*** Text shown
189 lines
7.8 KiB
YAML
189 lines
7.8 KiB
YAML
---
|
|
# playbooks/proxmox/grow_vm_disks.yml
|
|
#
|
|
# Purpose:
|
|
# Idempotently ensures all Swarm VM disks are sized to vm_disk_target on the
|
|
# Proxmox layer (Play 1), reboots affected VMs so the guest kernel reads the
|
|
# new block device geometry (Play 2), then grows the in-guest partition and
|
|
# filesystem to match (Play 3).
|
|
#
|
|
# Architecture:
|
|
# Play 1 — proxmox_cluster: checks the actual LVM volume size via `lvs` (NOT
|
|
# `qm config`, which can be out of sync) and uses `lvextend` if below target.
|
|
# WHY lvs not qm config: qm resize updates Proxmox metadata but can silently
|
|
# fail to grow the LVM when the VM is running. lvs shows ground truth.
******
*** Record set
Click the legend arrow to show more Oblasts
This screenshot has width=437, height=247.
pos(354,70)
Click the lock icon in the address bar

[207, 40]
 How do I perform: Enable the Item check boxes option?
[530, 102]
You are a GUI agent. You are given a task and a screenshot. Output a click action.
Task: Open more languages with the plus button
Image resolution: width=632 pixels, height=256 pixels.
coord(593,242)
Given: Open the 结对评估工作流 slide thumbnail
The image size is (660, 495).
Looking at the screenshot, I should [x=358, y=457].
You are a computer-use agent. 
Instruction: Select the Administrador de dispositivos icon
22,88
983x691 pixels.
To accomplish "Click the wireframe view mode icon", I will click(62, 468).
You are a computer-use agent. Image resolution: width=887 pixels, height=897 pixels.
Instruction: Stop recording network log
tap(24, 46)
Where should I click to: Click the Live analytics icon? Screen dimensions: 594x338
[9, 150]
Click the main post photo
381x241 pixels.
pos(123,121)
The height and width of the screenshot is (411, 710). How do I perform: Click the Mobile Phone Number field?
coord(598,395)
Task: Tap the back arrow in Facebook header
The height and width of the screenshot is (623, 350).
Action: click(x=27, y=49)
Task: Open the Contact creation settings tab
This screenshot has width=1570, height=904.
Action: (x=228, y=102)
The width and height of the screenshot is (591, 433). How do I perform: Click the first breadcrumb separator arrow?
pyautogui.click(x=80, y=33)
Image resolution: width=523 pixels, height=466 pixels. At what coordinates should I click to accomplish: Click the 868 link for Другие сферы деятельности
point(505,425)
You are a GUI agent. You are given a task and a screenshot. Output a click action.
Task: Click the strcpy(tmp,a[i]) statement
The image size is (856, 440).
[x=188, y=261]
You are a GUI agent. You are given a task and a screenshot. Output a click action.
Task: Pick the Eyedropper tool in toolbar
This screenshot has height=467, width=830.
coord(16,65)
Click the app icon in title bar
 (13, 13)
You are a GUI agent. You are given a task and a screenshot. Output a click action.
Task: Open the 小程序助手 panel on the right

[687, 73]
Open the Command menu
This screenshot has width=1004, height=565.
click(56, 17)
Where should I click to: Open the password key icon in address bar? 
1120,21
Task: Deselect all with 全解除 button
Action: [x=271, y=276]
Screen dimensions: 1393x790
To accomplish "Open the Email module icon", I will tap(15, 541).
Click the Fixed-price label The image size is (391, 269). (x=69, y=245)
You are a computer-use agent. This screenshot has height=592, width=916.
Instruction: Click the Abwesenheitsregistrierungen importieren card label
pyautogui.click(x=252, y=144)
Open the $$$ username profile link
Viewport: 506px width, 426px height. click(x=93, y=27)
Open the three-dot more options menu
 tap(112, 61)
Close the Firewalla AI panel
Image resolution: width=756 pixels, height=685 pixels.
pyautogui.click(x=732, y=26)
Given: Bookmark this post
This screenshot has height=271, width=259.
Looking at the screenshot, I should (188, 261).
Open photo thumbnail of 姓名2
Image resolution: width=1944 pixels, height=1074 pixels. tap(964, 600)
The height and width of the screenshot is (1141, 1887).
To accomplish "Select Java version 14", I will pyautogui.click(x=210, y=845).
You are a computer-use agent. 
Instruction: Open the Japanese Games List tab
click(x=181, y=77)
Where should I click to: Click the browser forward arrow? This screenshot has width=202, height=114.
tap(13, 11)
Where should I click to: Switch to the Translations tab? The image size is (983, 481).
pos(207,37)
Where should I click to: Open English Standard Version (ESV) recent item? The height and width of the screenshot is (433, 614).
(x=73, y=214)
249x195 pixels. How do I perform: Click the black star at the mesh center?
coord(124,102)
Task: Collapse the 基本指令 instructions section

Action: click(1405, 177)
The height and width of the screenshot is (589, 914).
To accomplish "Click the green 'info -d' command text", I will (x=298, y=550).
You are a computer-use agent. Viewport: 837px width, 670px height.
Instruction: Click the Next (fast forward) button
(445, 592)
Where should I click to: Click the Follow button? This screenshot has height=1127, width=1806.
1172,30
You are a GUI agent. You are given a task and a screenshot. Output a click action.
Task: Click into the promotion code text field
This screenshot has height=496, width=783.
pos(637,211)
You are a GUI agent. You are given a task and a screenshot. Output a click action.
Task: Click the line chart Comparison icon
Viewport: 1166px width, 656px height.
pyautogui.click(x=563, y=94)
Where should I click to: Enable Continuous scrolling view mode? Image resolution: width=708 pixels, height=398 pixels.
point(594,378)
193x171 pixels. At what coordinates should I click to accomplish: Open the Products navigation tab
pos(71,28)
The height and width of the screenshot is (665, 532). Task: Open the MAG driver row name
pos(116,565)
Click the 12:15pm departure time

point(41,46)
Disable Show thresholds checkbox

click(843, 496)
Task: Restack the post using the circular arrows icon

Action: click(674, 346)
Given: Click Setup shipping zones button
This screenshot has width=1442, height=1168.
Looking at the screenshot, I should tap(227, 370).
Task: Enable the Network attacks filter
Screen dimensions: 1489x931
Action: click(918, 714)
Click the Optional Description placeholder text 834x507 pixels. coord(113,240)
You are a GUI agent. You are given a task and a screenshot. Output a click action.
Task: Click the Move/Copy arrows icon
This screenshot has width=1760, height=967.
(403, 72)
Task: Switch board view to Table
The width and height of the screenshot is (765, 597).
******
_Exercise requirements_.
- 1) Do the following statements agree with the playbook comments? Answer yes or no for each, and quote the deciding words. (a) Play 2 reboots affected VMs so the guest kernel reads the new block device geometry. (b) Play 1 relies on `qm config` to check the actual volume size. (c) Play 3 grows the in-guest partition and filesystem.
- 2) Pick up the playbook comments after their last line and continue them in the same style.

_Expected responses_.
- 1)
(a) Yes: "reboots affected VMs so the guest kernel reads the" / "new block device geometry (Play 2)".
(b) No: "checks the actual LVM volume size via `lvs` (NOT" / "`qm config`, which can be out of sync)".
(c) Yes: "then grows the in-guest partition and" / "filesystem to match (Play 3)".

- 2)
|
|
# Play 2 — proxmox_cluster: reboots only the VMs whose LVs were just extended.
|
|
# Play 3 — swarm_hosts: waits for SSH, then runs disk_grow role (growpart +
|
|
# resize2fs). WHY reboot required: virtio-scsi guests on this kernel do not
|
|
# honour /sys/class/block/sda/device/rescan or scsi_host scans while running.
|
|
# Only a cold re-read of block device geometry at boot is reliable.
|
|
#
|
|
# VMID scheme: manager = (node_index * 100) + 1, worker = (node_index * 100) + 2
|
|
# pve01 → 101/102, pve02 → 201/202, pve03 → 301/302
|
|
# LV path: /dev/pve/vm-{vmid}-disk-0 (standard local-lvm layout)
|
|
#
|
|
# Pre-requisites:
|
|
# - SSH access to proxmox_cluster and swarm_hosts
|
|
# - LVM tools available on Proxmox nodes (standard PVE install)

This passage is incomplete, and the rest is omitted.